Au cœur des retrouvailles révélant une séparation trop longue, Louis ne dit mot sans pour autant consentir. Autour des mets préparés par sa mère ou entre quatre yeux avec chacun de ses proches, il s’éloigne progressivement de son objectif premier. Il doute, se souvient, se harcèle. Il laisse échapper le regard de trop, que seule la femme de son frère saura percevoir.
Expier l’indicible en famille
Huis clos peinant pour certains à se mettre en place, Juste la fin du monde fut sans nul doute voulu ainsi dès le départ par Xavier Dolan. Quelques commentateurs pourront juger les premières séquences du film trop longues : celles-ci constituent pourtant sa clé de voûte tout comme celle du réalisme de l’œuvre. Qui ignore encore ces quotidiens qui s’entrechoquent dans toute la routine qui les qualifie, lorsque les membres d’une même famille se retrouvent une fois l’an pour fêter Noël ?
Xavier Dolan axe ainsi son déroulé sur la captation précise de cette réalité. Elle lui permet comme dans Mommy d’introduire et de développer le fond même de ses pensées, autrement dit, celui de chacun de ses personnages. Les querelles et les discours de façades n’existent alors plus. L’essentiel de l’être se fait jour, dans ces ralentis tantôt souvenirs, tantôt expiations.
Juste la fin du monde : vol au-dessus des nus
Juste la fin du monde est juste un film exemplaire. Un film ressenti, un film vrai, un film réussi. Il confirme l’état de grâce sur lequel surfe Xavier Dolan. Une réalité, une de plus, la seule qu’il ne capturera et qu’il ne dévoilera jamais, car étant la conséquence du talent qui le constitue, de sa connexion avec le monde d’aujourd’hui, de son processus créatif hors-norme et de son travail enfin reconnus.
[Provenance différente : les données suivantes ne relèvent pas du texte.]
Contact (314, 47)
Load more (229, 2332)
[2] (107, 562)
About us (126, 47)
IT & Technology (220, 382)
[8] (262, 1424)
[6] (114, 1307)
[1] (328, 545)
Juste la fin du monde a notamment reçu le Grand Prix du jury durant la dernière édition du Festival de Cannes. Mais qu’importe les certifications justifiées de ses pairs : Xavier Dolan est juste au-dessus du lot, passé maître dans l’art de conjuguer empathie et punch, de partager celui-ci et de le mettre en scène magistralement à travers des castings repositionnant les plus grands acteurs dans le premier rôle précédant tous leurs autres : celui d’un homme, d’une femme, d’un être humain sachant omettre l’inévitable non par ignorance, mais par cette volonté de se sentir vivre plutôt que d’être en vie.